● PROBLEM TO SOLVE: Below are the data; count the lines with the string "Expand" in them and give that number only.

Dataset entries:
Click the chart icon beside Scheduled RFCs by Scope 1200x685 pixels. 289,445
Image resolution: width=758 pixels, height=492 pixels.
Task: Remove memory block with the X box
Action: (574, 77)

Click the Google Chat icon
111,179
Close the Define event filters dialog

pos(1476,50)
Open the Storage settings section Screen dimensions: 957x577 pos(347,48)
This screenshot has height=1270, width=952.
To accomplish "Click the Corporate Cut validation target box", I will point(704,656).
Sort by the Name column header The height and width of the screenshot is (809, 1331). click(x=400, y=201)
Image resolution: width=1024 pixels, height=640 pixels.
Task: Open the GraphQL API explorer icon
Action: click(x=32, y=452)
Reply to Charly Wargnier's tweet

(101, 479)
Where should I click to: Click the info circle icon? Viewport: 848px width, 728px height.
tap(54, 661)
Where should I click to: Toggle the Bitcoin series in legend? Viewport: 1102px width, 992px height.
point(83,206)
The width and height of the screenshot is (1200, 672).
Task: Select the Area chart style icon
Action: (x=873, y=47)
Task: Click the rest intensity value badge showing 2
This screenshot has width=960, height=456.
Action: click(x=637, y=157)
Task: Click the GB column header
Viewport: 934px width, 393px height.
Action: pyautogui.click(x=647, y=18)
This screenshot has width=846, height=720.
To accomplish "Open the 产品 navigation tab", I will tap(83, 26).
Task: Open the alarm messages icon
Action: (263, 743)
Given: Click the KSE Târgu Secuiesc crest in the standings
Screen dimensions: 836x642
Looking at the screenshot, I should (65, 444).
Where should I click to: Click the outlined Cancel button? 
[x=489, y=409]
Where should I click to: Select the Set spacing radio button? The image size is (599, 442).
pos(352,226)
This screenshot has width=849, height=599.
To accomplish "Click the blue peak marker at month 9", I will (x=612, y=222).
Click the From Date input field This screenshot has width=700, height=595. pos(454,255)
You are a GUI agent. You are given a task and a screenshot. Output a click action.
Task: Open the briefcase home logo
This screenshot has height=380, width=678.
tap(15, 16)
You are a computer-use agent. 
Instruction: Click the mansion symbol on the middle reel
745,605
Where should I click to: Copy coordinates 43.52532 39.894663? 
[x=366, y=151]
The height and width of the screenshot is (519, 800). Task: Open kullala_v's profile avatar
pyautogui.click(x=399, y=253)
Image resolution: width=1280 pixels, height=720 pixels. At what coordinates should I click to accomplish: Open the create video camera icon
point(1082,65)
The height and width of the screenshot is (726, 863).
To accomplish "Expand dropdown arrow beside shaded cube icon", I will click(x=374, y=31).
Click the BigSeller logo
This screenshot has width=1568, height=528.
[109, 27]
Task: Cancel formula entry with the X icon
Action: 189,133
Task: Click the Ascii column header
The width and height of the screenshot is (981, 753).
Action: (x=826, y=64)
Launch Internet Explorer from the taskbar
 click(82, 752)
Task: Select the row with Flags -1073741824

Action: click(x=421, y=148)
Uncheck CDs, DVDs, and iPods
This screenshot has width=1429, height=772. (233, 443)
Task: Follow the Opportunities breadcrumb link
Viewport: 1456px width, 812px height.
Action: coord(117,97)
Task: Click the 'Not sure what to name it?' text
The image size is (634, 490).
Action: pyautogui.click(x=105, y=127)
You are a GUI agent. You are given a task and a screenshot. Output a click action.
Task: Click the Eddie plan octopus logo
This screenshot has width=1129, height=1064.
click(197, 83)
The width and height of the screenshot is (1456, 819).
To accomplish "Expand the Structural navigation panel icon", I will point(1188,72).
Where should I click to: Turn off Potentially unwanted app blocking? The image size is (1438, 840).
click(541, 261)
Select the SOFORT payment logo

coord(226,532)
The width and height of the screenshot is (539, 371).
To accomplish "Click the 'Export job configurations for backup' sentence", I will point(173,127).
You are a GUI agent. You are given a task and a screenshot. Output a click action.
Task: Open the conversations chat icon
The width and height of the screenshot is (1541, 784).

● TASK RESULT: 2